Man 1: What restaurant do you work at?

It’s true. I did work in a restaurant! I spent so much of my time having a day job that I would neglect studying and singing for dangerous amounts of time because I didn’t know how to balance having two jobs at once. And why should I? Does anyone ever ask a CEO, “Hey, where do you work when you’re not working?”

Funding is another issue artists face. In 1981, 1989, 1990, 1995, 1996, 1997, and 2009, the NEA (National Endowment for the Arts) came under attack by various presidents and congress members (surprise surprise by conservative republicans) and at one point Newt Gringrich wanted the NEA to be eliminated all together along with the National Endowment for the Humanities and the Corporation for Public Broadcating. So that the United States could spend more money on war and rallies telling people that gay marriage will anger Jesus.
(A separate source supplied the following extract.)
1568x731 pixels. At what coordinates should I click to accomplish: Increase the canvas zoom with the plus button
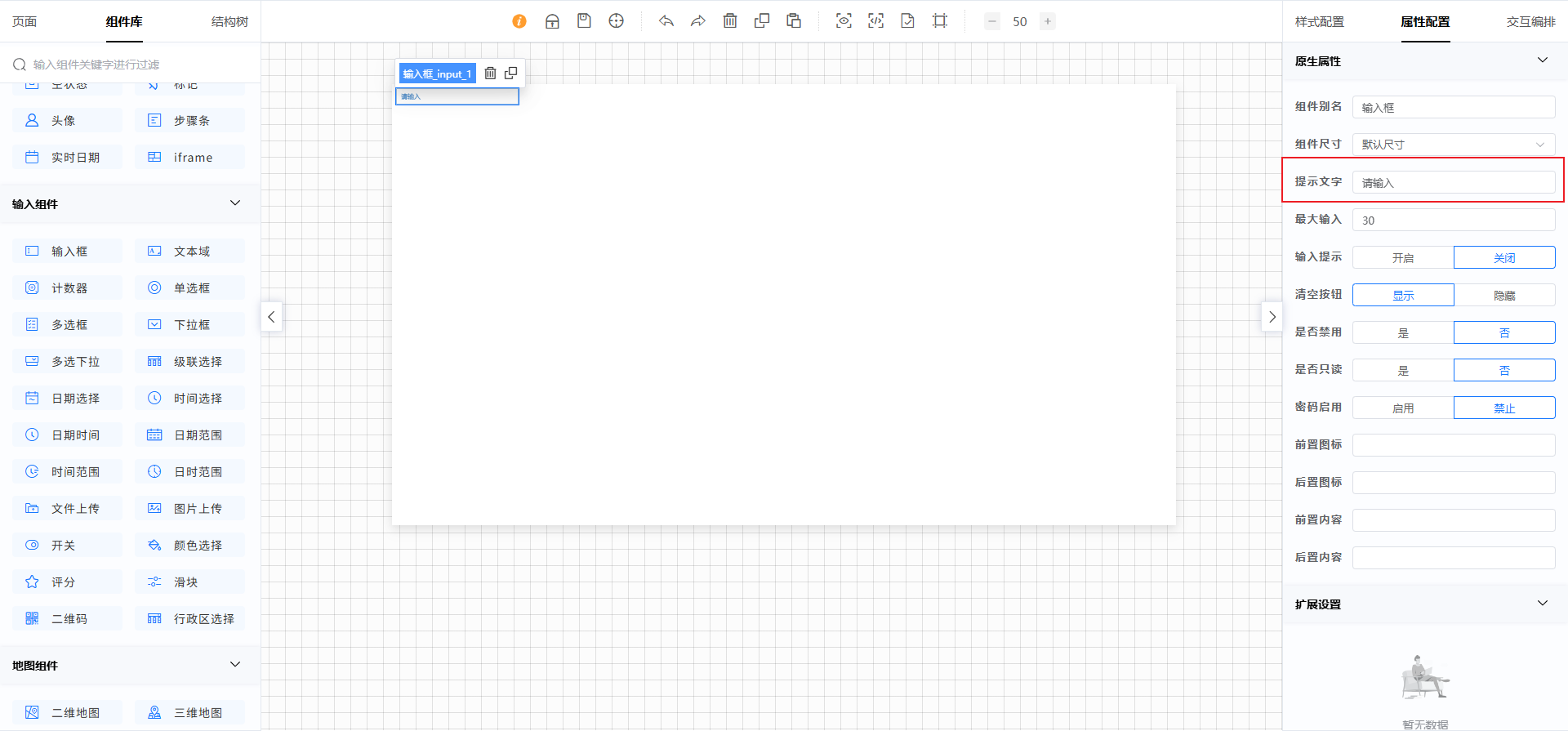(1048, 21)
I’m stopping myself now.

In an article from 2014 discussing funding for the arts around the world, we learn that there are ten countries that have better funding and protection for the arts than the States and one of them is MEXICO. The United States provides 1/40 of what Germany provides in funding for artists. In 2007, this roughly equated to $20 per German citizen compared to 41 cents per American citizen.

How is that acceptable? $245 billion the US government has spent on bailing out banks and in 2013 arts funding was .28 percent of the government’s non-military spending.

What do we need to do to convince you that we are working? Or more importantly, what do YOU need to do to understand that what we do is work.

I’m hoping that this new chapter in Germany will be lucrative for me, it is already off to a wonderful start and I am encouraged to see an obvious appreciation for art here. I guess what so many of us struggle with is that if we lose the battle on the paycheck even when we stand our ground, we do it anyway. Because we love it. And be honest, you love it too. You love the drama, the music, the photographs that tell a story and capture history or a beautiful sunset. The costumes at the ballet and the makeup on the movie stars. You love it when sopranos sing high notes as they are dying on the stage at The Met or when the busker who does a surprisingly good cover of a James Blunt song brightens your walk to the subway. You cannot escape it, it is all around you. And that is because whether we are paid or not, we have to express ourselves which is the blessing and the curse.

I need to stop writing so I can get back to work…yes, it is work.